O God, you are my God, I seek you, my soul thirsts for you. My soul is satisfied as with a rich feast, and my mouth praises you with joyful lips. My soul clings to you; your right hand upholds me.” – Psalm 63:1, 5, 8
The song that carried me through my first year of seminary as a single mother was “My Soul Desire” by Deniece Williams. I played it several times a day, every day. My daughters and I danced to it at home and in church. The lyrics helped me to understand what in the world (or within me) had urged me to leave everything I knew and had worked hard for, everyone I loved, and move to Chicago to pursue theological education.
It wasn’t until writing this reflection 24 years later that I learned I had one of the verses wrong!
I used to sing, “My soul desire is to be used…and empty this old longing to be filled by you.”
The correct words are, “My soul desire is to be used…an empty vessel longing to be filled by you.”
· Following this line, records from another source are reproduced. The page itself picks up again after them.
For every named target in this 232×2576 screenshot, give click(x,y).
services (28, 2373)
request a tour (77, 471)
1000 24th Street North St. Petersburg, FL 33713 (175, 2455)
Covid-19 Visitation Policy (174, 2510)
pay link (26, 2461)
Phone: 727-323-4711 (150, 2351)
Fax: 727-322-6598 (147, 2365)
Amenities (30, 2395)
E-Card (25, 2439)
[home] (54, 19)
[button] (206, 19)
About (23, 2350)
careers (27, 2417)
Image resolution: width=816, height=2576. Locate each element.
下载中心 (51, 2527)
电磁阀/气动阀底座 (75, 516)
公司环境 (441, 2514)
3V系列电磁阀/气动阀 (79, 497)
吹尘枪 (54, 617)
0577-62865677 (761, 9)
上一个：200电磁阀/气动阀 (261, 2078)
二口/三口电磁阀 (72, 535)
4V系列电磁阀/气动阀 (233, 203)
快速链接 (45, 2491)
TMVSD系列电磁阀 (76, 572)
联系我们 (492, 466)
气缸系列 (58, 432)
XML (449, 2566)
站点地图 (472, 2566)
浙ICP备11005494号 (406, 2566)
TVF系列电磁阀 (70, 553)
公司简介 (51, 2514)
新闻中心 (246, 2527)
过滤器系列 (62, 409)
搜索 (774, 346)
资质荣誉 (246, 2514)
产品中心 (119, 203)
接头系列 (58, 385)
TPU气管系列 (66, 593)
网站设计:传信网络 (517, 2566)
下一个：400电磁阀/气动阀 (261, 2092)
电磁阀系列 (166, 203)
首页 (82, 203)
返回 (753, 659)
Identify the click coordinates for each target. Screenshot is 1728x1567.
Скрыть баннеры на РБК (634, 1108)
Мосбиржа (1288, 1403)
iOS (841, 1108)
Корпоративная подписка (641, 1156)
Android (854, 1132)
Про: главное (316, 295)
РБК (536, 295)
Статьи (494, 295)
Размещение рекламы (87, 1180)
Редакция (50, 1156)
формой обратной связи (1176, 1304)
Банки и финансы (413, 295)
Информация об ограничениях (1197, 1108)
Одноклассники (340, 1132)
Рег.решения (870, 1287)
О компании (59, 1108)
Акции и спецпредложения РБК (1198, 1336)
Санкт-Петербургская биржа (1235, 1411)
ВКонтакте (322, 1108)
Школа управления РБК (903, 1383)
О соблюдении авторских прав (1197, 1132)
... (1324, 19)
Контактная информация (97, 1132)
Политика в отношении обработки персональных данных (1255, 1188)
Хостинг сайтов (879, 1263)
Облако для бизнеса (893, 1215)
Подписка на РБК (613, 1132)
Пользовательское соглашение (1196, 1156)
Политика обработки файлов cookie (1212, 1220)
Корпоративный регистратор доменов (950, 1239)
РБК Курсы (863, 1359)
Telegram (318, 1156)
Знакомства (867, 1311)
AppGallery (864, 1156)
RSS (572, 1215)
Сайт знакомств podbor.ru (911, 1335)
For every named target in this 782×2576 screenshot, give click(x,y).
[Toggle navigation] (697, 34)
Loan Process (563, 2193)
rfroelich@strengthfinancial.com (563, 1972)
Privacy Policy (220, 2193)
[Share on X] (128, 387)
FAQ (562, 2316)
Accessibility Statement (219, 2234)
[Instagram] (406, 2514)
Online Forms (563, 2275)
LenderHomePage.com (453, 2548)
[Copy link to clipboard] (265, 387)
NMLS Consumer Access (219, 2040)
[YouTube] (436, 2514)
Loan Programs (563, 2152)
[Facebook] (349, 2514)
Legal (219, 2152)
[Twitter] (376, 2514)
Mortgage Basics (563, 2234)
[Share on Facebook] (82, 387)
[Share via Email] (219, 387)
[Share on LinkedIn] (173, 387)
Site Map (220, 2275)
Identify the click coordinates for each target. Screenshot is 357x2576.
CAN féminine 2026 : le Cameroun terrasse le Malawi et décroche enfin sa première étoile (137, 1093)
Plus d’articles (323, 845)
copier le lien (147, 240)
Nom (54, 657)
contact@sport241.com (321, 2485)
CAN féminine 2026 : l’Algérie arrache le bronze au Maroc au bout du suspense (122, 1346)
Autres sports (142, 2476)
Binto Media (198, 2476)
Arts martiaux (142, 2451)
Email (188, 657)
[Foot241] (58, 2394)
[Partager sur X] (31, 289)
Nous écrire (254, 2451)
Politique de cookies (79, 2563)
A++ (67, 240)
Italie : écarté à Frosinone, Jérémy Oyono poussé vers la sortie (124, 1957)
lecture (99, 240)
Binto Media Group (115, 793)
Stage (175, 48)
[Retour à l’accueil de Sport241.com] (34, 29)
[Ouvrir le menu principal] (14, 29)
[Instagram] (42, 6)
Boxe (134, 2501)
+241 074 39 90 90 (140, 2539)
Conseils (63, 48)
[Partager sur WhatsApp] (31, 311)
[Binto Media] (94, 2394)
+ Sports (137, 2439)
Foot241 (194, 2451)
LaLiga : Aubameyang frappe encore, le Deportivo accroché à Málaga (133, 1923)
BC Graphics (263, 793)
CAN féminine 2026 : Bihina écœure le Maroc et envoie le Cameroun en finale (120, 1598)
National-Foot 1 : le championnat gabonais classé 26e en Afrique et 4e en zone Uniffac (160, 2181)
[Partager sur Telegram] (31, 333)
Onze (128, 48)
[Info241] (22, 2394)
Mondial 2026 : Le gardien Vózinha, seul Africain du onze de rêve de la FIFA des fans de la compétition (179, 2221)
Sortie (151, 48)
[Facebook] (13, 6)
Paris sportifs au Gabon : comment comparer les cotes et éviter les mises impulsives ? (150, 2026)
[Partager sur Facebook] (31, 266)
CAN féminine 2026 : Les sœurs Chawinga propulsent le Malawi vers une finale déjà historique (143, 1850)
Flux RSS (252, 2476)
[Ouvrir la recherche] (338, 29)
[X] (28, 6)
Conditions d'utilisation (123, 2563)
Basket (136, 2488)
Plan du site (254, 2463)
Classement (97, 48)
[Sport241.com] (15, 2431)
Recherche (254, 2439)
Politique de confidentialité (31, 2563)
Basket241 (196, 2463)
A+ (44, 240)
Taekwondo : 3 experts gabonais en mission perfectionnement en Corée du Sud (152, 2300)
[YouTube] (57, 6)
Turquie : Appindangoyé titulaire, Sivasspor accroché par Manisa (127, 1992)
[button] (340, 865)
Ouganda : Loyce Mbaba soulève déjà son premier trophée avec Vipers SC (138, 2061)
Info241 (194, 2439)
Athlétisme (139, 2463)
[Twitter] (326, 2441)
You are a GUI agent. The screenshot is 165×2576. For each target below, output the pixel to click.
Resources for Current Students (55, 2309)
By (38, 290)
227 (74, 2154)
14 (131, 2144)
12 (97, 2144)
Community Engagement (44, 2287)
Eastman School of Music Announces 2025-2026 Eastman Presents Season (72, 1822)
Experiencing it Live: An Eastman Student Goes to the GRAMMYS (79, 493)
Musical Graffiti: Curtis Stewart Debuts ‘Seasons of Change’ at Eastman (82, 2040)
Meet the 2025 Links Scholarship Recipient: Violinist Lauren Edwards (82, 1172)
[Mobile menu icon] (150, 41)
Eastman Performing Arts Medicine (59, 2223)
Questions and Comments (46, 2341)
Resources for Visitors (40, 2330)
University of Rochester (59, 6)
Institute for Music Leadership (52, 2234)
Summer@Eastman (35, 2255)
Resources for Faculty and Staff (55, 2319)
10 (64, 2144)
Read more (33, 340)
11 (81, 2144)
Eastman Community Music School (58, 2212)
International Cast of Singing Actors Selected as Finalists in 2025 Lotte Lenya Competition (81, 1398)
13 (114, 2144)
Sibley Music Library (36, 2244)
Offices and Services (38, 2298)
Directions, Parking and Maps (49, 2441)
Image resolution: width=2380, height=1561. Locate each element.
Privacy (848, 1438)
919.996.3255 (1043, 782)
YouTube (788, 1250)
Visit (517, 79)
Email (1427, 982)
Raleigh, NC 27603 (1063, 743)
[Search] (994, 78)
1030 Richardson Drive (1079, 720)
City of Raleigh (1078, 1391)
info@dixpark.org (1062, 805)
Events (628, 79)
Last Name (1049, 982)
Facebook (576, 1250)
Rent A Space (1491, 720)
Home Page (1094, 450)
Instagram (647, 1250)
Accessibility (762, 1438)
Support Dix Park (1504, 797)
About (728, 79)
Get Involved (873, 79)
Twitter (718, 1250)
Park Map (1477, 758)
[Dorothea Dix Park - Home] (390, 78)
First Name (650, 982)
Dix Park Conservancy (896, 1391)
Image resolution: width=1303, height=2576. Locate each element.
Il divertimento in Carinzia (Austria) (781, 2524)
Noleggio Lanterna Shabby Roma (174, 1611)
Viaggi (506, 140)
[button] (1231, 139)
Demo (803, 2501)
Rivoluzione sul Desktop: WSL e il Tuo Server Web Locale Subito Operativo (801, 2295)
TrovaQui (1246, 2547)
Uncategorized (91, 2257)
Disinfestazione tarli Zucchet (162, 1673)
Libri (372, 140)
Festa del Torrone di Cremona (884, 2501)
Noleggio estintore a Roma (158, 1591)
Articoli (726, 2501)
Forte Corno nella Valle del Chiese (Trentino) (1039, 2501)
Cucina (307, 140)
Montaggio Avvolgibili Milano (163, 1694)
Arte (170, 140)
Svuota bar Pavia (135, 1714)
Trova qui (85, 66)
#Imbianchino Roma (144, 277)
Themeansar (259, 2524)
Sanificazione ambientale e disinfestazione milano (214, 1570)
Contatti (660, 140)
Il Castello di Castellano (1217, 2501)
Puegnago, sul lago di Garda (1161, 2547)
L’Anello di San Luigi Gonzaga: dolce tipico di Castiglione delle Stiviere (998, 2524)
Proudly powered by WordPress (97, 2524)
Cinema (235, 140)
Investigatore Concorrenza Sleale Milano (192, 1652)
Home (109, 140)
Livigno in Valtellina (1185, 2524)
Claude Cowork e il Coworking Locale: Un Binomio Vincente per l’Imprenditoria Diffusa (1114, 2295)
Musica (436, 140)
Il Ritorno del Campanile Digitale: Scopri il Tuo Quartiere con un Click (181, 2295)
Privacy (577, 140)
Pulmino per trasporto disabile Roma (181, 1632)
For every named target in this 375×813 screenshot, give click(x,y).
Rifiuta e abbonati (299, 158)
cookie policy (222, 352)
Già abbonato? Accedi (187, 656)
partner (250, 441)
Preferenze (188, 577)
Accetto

Perhaps the words I thought I heard the artist sing were the exact words I needed in those moments of discernment and transition. Perhaps those words affirmed that indeed my soul had always longed for God. My heart/soul/mind heard what was necessary to help me make sense of it all and not just run back home.
Lent is about both emptying ourselves and offering ourselves as empty vessels. Lent is an opportunity to allow our heart/soul/mind to hear what is necessary as we journey towards and with a God that fills our longing for love, justice, and shalom.
God, I join the psalmist in declaring that my soul desire is to be used by You. Indeed my soul clings to You even as I mess up words, make mistakes, and try hard not to give up. Amen.